• EXERCISE REQUIREMENTS:
[a] Using the essay on payment technology, answer each question briefly.
(i) In what city were merchants paying by transferring bank account balances in 1200 AD?
(ii) In which century did paper checks first appear?
(iii) What is the estimated average value of a wire transfer?
[b] Reproduce the passage of the essay on payment technology from "University of Georgia" to "or in pixels.", word for word.

THE TECHNOLOGY REVOLUTION AND MONETARY EVOLUTION

by Lawrence H. White

University of Georgia

 

When hearing or reading excited discussions of "the new payment technologies" and "digital money" it is well to maintain some historical perspective. What exactly is new, and what difference will it make? Is the coming change in the payments system revolutionary, or better understood as evolutionary? Will changes in the way money is paid from one party to another bring about changes in the character of money itself?

Digital money--spendable balances represented solely by digits on a bank's balance sheet--is not new. Banking historians have found that merchants in Genoa, Italy, were making payments by transfering bank account balances back in 1200 AD. It doesn't really matter whether the digits on the bank's balance sheet are displayed in ink or in pixels.

What has been changing over the centuries is the usual method of authorizing the transfer of balances from one account to another. In 1200, when Alice wanted to pay Bob by deposit transfer, one or both of them would have to meet in person with a banker to authorize the transfer orally. Paper checks--authorization by written order--came along later, first appearing in the 1300s and becoming common in the 1600s. Remote, paperless, and instantaneously executed authorization of funds transfer, in the form of "wiring" money from one account to another, has been around at the wholesale level since the mid-1900s, following the introduction of the electric telegraph. Wire transfer today accounts for the vast majority--more than six-sevenths--of the dollar volume of payments in the United States. (Cash is the most common method by number of transactions per day, but the estimated average value of a cash transaction is tiny, $10, compared to that of a wire transfer, $4 million.) What is called electronic funds transfer or EFT, wherein an individual accesses the payment system by means of a debit card reader or a personal computer, basically brings the wiring of money down to the level of the retail transaction.

What makes EFT significant is that it considerably lowers the cost of wiring money. The most obvious result to be expected is a reduction in the frequency of check-writing. Debit cards are now proliferating widely, bill-paying by personal computer is finally catching on, and deposit transfer via the Internet appears to be coming soon. People who today receive glossy catalogs, order merchandise by telephone, and pay by reading a credit card number to an operator, may in a few years find it more convenient to shop on-line by personal computer, and pay on-line by clicking an on-screen "buy" button to authorize a deposit transfer to the seller's account. (On-line payment by credit card is already available at many commercial web sites today.) But these are evolutionary rather than revolutionary changes, and superficial rather than profound. What happens behind the scences--deposit transfer--remains the same.

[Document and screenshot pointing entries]
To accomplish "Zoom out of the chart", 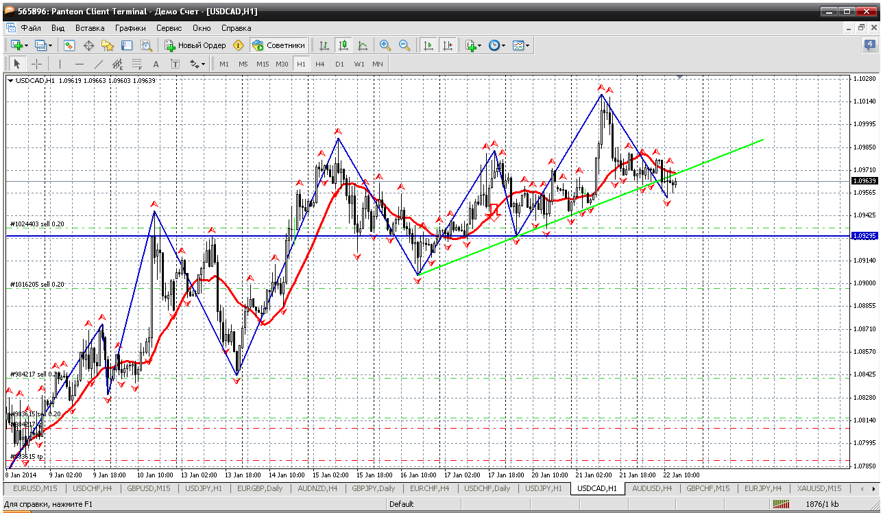I will pos(404,45).
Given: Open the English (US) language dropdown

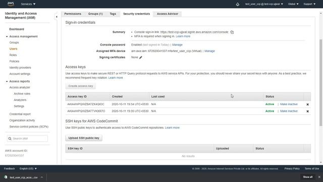Looking at the screenshot, I should (28, 168).
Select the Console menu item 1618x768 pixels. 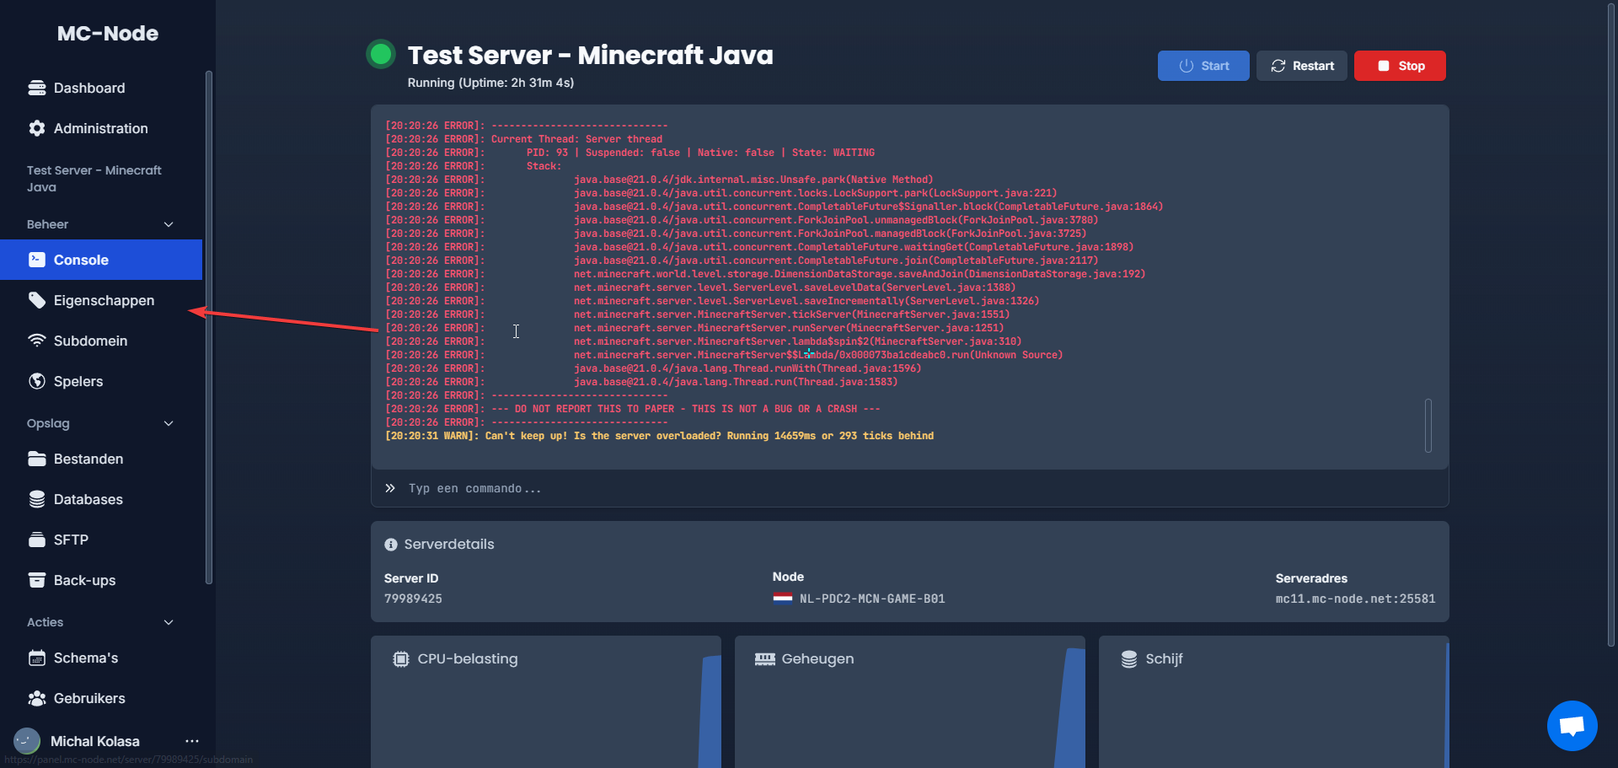(101, 260)
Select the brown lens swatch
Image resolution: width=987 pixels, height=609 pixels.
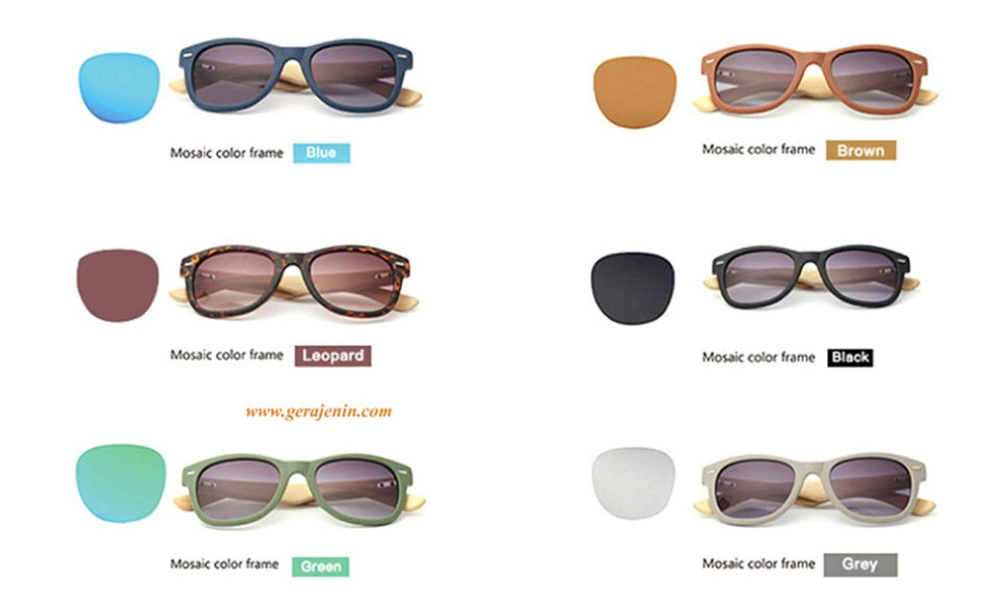click(634, 93)
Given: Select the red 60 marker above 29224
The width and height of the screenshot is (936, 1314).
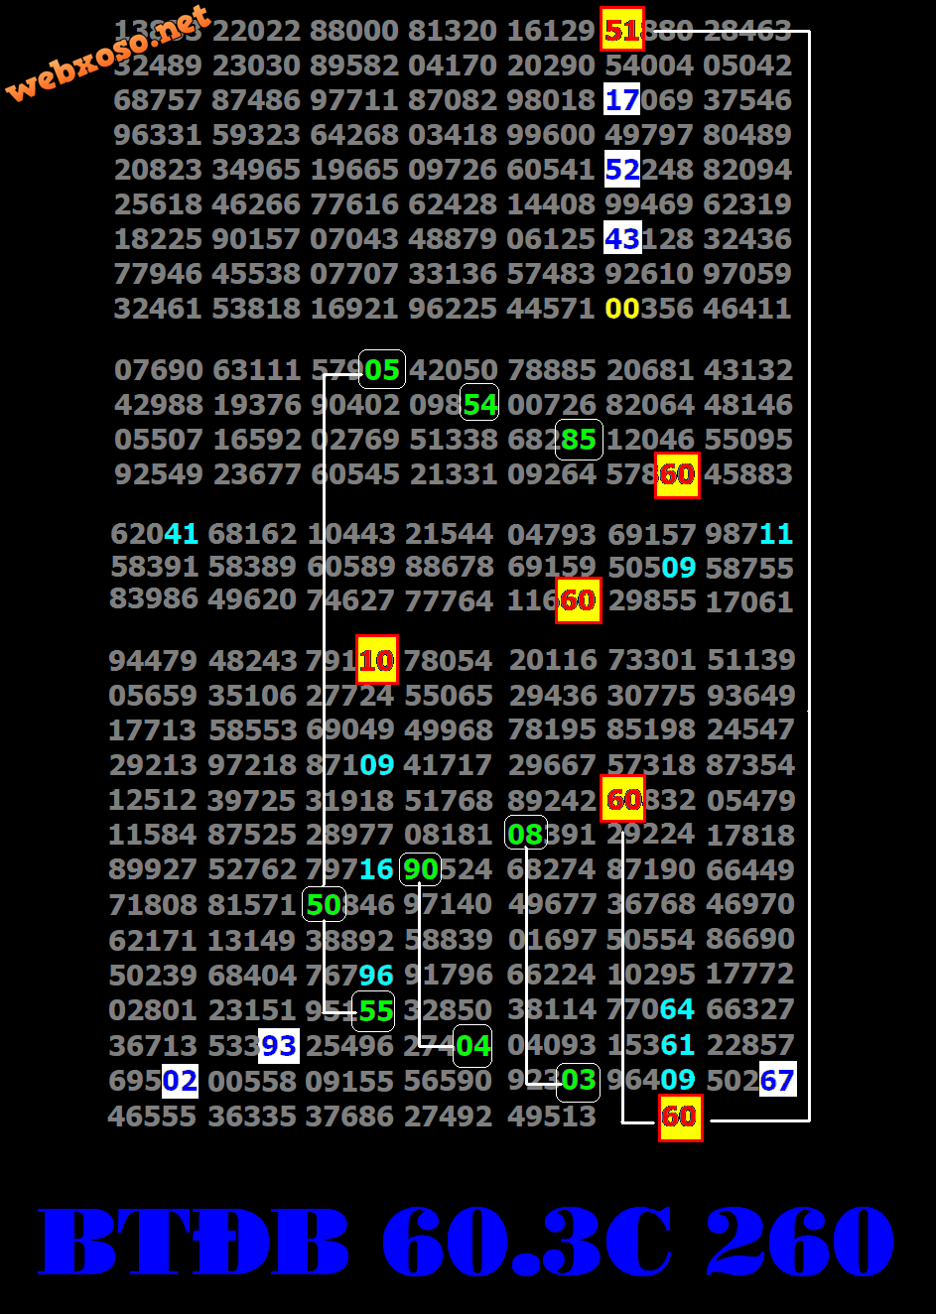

• FINAL ANSWERS:
[a]
(i) Genoa, Italy
(ii) The 1300s
(iii) $4 million

[b]
University of Georgia

 

When hearing or reading excited discussions of "the new payment technologies" and "digital money" it is well to maintain some historical perspective. What exactly is new, and what difference will it make? Is the coming change in the payments system revolutionary, or better understood as evolutionary? Will changes in the way money is paid from one party to another bring about changes in the character of money itself?

Digital money--spendable balances represented solely by digits on a bank's balance sheet--is not new. Banking historians have found that merchants in Genoa, Italy, were making payments by transfering bank account balances back in 1200 AD. It doesn't really matter whether the digits on the bank's balance sheet are displayed in ink or in pixels.